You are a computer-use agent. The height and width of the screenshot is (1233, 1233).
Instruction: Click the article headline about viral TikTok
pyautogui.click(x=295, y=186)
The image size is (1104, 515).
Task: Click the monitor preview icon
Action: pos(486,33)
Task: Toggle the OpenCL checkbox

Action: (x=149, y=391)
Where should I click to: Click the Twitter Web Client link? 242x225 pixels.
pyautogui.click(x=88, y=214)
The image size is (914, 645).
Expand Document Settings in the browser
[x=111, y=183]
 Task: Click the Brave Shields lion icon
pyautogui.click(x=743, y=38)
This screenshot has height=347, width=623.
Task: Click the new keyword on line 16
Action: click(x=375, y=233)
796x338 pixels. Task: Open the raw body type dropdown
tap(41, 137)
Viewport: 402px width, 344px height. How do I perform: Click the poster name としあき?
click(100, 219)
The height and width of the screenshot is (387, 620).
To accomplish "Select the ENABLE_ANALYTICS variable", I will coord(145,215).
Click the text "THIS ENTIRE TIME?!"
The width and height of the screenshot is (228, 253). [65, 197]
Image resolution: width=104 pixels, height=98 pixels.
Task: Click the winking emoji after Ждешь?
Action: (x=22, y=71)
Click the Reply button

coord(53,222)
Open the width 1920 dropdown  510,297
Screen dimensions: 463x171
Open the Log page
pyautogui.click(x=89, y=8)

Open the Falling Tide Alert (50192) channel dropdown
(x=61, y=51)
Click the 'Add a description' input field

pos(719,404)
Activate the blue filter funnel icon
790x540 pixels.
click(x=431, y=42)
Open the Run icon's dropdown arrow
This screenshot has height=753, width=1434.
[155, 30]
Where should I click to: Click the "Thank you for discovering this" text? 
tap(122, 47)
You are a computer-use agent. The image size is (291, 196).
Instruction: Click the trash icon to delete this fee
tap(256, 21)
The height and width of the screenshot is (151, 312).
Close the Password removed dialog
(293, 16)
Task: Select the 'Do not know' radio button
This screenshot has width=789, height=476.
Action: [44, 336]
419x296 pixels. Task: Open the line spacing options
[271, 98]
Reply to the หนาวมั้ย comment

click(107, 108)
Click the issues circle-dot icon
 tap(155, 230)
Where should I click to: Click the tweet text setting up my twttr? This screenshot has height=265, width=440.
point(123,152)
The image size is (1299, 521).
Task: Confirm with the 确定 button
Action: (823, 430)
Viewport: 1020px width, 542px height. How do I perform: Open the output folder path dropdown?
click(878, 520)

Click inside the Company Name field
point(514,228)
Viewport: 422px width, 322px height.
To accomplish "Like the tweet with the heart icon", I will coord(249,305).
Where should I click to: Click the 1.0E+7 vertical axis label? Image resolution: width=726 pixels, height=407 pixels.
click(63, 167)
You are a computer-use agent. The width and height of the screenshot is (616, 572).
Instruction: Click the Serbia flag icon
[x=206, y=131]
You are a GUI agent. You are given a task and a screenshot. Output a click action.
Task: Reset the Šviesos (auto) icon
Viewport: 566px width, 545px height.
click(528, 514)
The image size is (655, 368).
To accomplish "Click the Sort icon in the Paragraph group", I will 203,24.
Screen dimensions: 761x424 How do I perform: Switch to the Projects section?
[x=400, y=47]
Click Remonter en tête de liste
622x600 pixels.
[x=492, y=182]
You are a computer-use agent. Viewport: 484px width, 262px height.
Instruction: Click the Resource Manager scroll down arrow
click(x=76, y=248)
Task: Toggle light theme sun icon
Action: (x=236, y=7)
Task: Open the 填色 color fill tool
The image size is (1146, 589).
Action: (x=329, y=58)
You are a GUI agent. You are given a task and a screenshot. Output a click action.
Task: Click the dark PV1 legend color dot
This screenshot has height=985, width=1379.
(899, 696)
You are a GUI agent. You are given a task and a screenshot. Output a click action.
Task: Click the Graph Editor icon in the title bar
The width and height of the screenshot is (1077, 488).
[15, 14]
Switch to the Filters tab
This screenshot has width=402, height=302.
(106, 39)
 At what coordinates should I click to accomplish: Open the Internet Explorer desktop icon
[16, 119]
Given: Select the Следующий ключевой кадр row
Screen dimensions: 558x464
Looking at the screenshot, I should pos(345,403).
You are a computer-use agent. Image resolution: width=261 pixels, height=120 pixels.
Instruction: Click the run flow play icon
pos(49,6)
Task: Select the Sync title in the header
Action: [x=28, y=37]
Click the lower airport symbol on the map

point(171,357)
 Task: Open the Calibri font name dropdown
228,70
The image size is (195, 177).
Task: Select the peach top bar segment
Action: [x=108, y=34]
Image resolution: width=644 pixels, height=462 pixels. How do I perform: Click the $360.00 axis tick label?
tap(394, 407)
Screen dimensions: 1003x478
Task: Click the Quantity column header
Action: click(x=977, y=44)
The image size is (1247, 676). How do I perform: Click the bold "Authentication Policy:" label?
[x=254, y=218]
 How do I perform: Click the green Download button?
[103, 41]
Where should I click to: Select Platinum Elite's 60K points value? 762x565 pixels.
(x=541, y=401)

———

- ABOUT THIS EXERCISE: Reproduce every record that appears above, keeping the wording exact.

- YOUR SOLUTION:
You are a computer-use agent. The height and width of the screenshot is (1233, 1233).
Instruction: Click the article headline about viral TikTok
pyautogui.click(x=295, y=186)
The image size is (1104, 515).
Task: Click the monitor preview icon
Action: pos(486,33)
Task: Toggle the OpenCL checkbox

Action: (x=149, y=391)
Where should I click to: Click the Twitter Web Client link? 242x225 pixels.
pyautogui.click(x=88, y=214)
The image size is (914, 645).
Expand Document Settings in the browser
[x=111, y=183]
 Task: Click the Brave Shields lion icon
pyautogui.click(x=743, y=38)
This screenshot has height=347, width=623.
Task: Click the new keyword on line 16
Action: click(x=375, y=233)
796x338 pixels. Task: Open the raw body type dropdown
tap(41, 137)
Viewport: 402px width, 344px height. How do I perform: Click the poster name としあき?
click(100, 219)
The height and width of the screenshot is (387, 620).
To accomplish "Select the ENABLE_ANALYTICS variable", I will coord(145,215).
Click the text "THIS ENTIRE TIME?!"
The width and height of the screenshot is (228, 253). [65, 197]
Image resolution: width=104 pixels, height=98 pixels.
Task: Click the winking emoji after Ждешь?
Action: (x=22, y=71)
Click the Reply button

coord(53,222)
Open the width 1920 dropdown  510,297
Screen dimensions: 463x171
Open the Log page
pyautogui.click(x=89, y=8)

Open the Falling Tide Alert (50192) channel dropdown
(x=61, y=51)
Click the 'Add a description' input field

pos(719,404)
Activate the blue filter funnel icon
790x540 pixels.
click(x=431, y=42)
Open the Run icon's dropdown arrow
This screenshot has height=753, width=1434.
[155, 30]
Where should I click to: Click the "Thank you for discovering this" text? 
tap(122, 47)
You are a computer-use agent. The image size is (291, 196).
Instruction: Click the trash icon to delete this fee
tap(256, 21)
The height and width of the screenshot is (151, 312).
Close the Password removed dialog
(293, 16)
Task: Select the 'Do not know' radio button
This screenshot has width=789, height=476.
Action: [44, 336]
419x296 pixels. Task: Open the line spacing options
[271, 98]
Reply to the หนาวมั้ย comment

click(107, 108)
Click the issues circle-dot icon
 tap(155, 230)
Where should I click to: Click the tweet text setting up my twttr? This screenshot has height=265, width=440.
point(123,152)
The image size is (1299, 521).
Task: Confirm with the 确定 button
Action: (823, 430)
Viewport: 1020px width, 542px height. How do I perform: Open the output folder path dropdown?
click(878, 520)

Click inside the Company Name field
point(514,228)
Viewport: 422px width, 322px height.
To accomplish "Like the tweet with the heart icon", I will coord(249,305).
Where should I click to: Click the 1.0E+7 vertical axis label? Image resolution: width=726 pixels, height=407 pixels.
click(63, 167)
You are a computer-use agent. The width and height of the screenshot is (616, 572).
Instruction: Click the Serbia flag icon
[x=206, y=131]
You are a GUI agent. You are given a task and a screenshot. Output a click action.
Task: Reset the Šviesos (auto) icon
Viewport: 566px width, 545px height.
click(528, 514)
The image size is (655, 368).
To accomplish "Click the Sort icon in the Paragraph group", I will 203,24.
Screen dimensions: 761x424 How do I perform: Switch to the Projects section?
[x=400, y=47]
Click Remonter en tête de liste
622x600 pixels.
[x=492, y=182]
You are a computer-use agent. Viewport: 484px width, 262px height.
Instruction: Click the Resource Manager scroll down arrow
click(x=76, y=248)
Task: Toggle light theme sun icon
Action: (x=236, y=7)
Task: Open the 填色 color fill tool
The image size is (1146, 589).
Action: (x=329, y=58)
You are a GUI agent. You are given a task and a screenshot. Output a click action.
Task: Click the dark PV1 legend color dot
This screenshot has height=985, width=1379.
(899, 696)
You are a GUI agent. You are given a task and a screenshot. Output a click action.
Task: Click the Graph Editor icon in the title bar
The width and height of the screenshot is (1077, 488).
[15, 14]
Switch to the Filters tab
This screenshot has width=402, height=302.
(106, 39)
 At what coordinates should I click to accomplish: Open the Internet Explorer desktop icon
[16, 119]
Given: Select the Следующий ключевой кадр row
Screen dimensions: 558x464
Looking at the screenshot, I should pos(345,403).
You are a computer-use agent. Image resolution: width=261 pixels, height=120 pixels.
Instruction: Click the run flow play icon
pos(49,6)
Task: Select the Sync title in the header
Action: [x=28, y=37]
Click the lower airport symbol on the map

point(171,357)
 Task: Open the Calibri font name dropdown
228,70
The image size is (195, 177).
Task: Select the peach top bar segment
Action: [x=108, y=34]
Image resolution: width=644 pixels, height=462 pixels. How do I perform: Click the $360.00 axis tick label?
tap(394, 407)
Screen dimensions: 1003x478
Task: Click the Quantity column header
Action: click(x=977, y=44)
The image size is (1247, 676). How do I perform: Click the bold "Authentication Policy:" label?
[x=254, y=218]
 How do I perform: Click the green Download button?
[103, 41]
Where should I click to: Select Platinum Elite's 60K points value? 762x565 pixels.
(x=541, y=401)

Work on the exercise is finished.